Switchboard Quickstart Guide

Let’s go through a simple pipeline that pulls a data file from Amazon S3, applies a simple data transformation, and uploads the transformed result back to Amazon S3.

Prerequisites

Before you begin, ensure you have:

  1. Amazon AWS IAM Key/Secret Pair
  2. Bucket Path
  3. File Path

Getting Started

To start using Switchboard, you need to:

  1. Add credentials to the system
  2. Draft a Recipe
  3. Create a data pipeline

Add Credentials to the System

To add a new Amazon AWS IAM Key/Secret Pair:

  1. Log in to the Dashboard.
  2. From the left pane, click on the Keys tab.
  3. In the Keys window, click Add Key
  4. In the Add Key window, select AWS from the Credential Type drop-down.
  5. Enter the Key Name, AWS ID, and AWS Secret.
  6. Click Save to add the key to the system. AWS Key

This key can now be used in the AWS recipe.

 Note: The Amazon AWS IAM Key/Secret Pair must have read access to the source bucket.

Draft a Recipe

To draft a recipe:

  1. Navigate to Scripts and select Drafts.
  2. Click Create Draft.
  3. The Draft Editor opens where you can draft new recipes.

The Draft Editor displays all the recipes. Draft Editor

  1. Draft Name - The name of the draft.
  2. View Test Runs - Allows to view the test results
  3. Save - Allows to save the recipe in the draft.
  4. Test - Allows to test the recipe. You can test the recipe with existing or new downloads.
  5. Publish - Publish the recipe
  6. Files - Displays all the recipes available in the draft.
  7. Imports - The names of all recipe imports in your account.
  8. Exports - The names of all recipe exports in your account.
  9. Keys - The names of available credentials in your account.
  10. Schemas - A set of pre-defined schemas that can be used in your recipes.

Create a data pipeline

To create a data pipeline to connect a file in AWS S3 to a table in Google BigQuery:

Setup an Import

The import statement defines the data we want to download. In this case, the type of download is s3_ng, which is Switchboard’s import type for files stored on S3.

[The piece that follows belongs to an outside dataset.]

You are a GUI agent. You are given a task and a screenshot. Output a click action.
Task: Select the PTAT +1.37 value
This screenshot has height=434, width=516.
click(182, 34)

There can be many different files stored in an S3 bucket. To notify Switchboard which files to choose, use the pattern parameter. In this case, our recipe notifies Switchboard to only look for the file test.csv. To match everything in the bucket, use the wildcard s3://my_s3_bucket/.

Switchboard supports a lot of other patterns. For more information on Specifying Patterns, see the Amazon S3 Connector.

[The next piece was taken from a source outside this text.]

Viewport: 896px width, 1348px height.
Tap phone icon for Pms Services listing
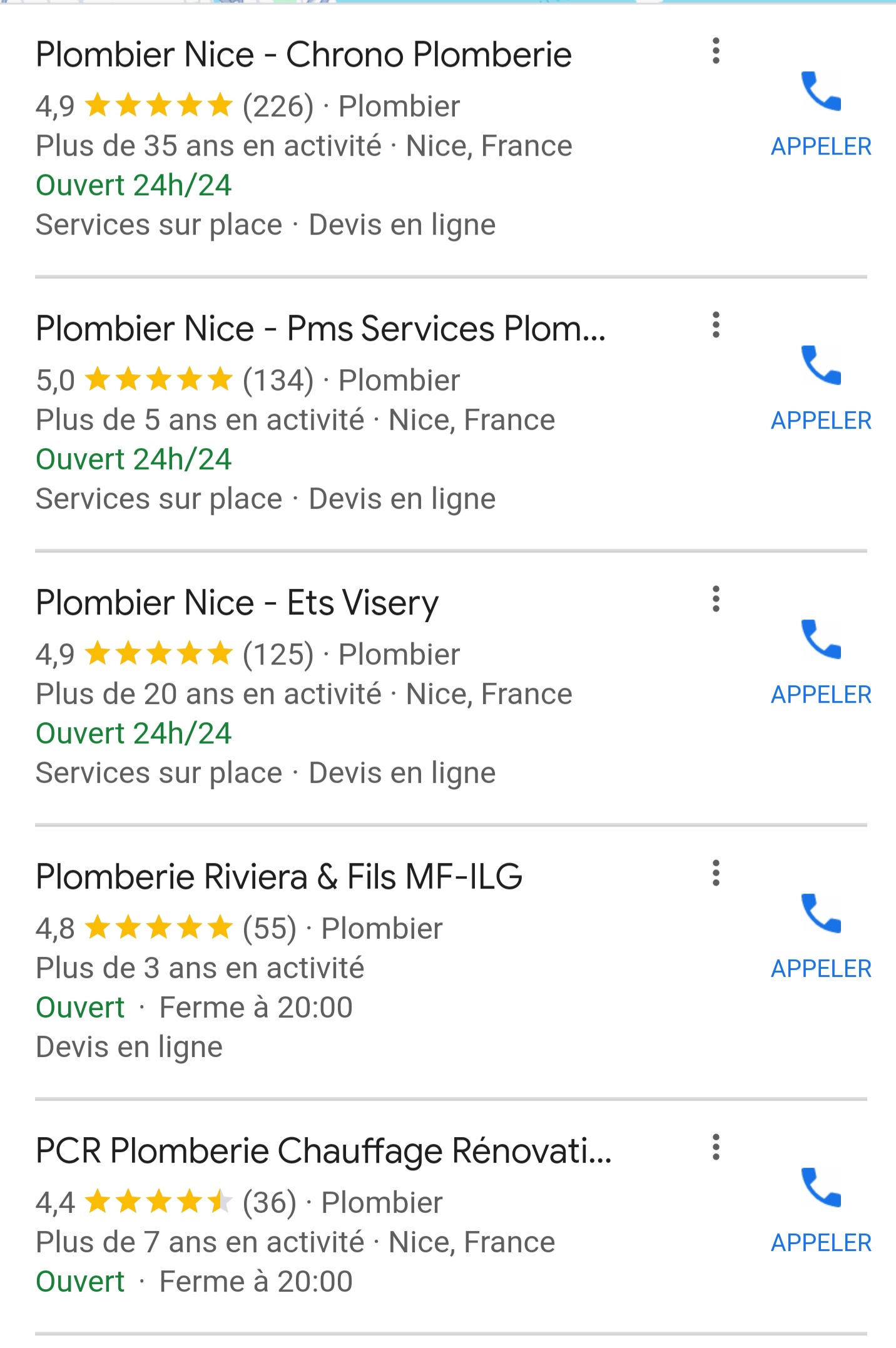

Since CSV files do not provide their own schema, we need to provide Switchboard the name and type of each column in the using block. The test.csv file contains 3 columns: name, date, and value. We’ve defined their datatypes below. In addition, Switchboard adds the filename to S3 imports automatically.

Syntax:

import my_csv_from_s3 from {
    type: "s3_ng";
    pattern: "s3://my_s3_bucket/test.csv";
    key: "aws_key";
} using {
    filename: string;
    name: string;
    date: datetime;
    value: integer;
};

Setup an Export

The Export statement describes where and how data should be exported. Switchboard can support a number of file formats. In this case, we want a CSV format that is compressed with gzip. The headers parameter (which can either be true or false) notifies Switchboard to include a row of column names at the top of the file. If you want to split a large file up into pieces, use the partition_count parameter and tell Switchboard how many pieces to use. In this case, we just want one file, so this is set to 1.

Syntax:

export my_transformed_csv_data to {
    type: "s3_ng";
    destination: "s3://my_s3_bucket/my_export_file.csv.gz";
    key: "aws_key";
    
    headers: true;
    format: "csv";
    compression: "gzip"; 
    partition_count: 1;
 };

Add the Test Destination

To test a project, provide a test destination where the exported data will be sent. In the export block, add the following: test_destination: “test_file_path”;. The export block will now look like this:

Syntax:

export my_transformed_csv_data to {
    type: "s3_ng";
    destination: "s3://my_s3_bucket/my_export_file.csv.gz";
    key: "aws_key";
    
    headers: true;
    format: "csv";
    compression: "gzip"; 
    partition_count: 1;
    
    test_destination: "s3://my_s3_bucket/my_export_file.csv.gz";
};

Add a data transformation to the pipeline

To transform the data along the way, we will now add a transformation step. Let’s add a new column to our source data, which will add a timestamp when the data is processed by Switchboard. The syntax is quite similar to an SQL statement:

Syntax:

table my_transformed_csv_data is
    select
        name,
        date,
        value,
        processing_datetime() as processed_timestamp
from my_csv_from_s3;

Here, we are creating a table called my_transformed_csv_data from the source data:

  • selecting all the columns and
  • adding a new column called processed_timestamp. This new column is generated by Switchboard using the built-in processing_datetime function.

Publish your Script

Once you are satisfied with your Switchboard Script, click Publish. Your recipe will run immediately.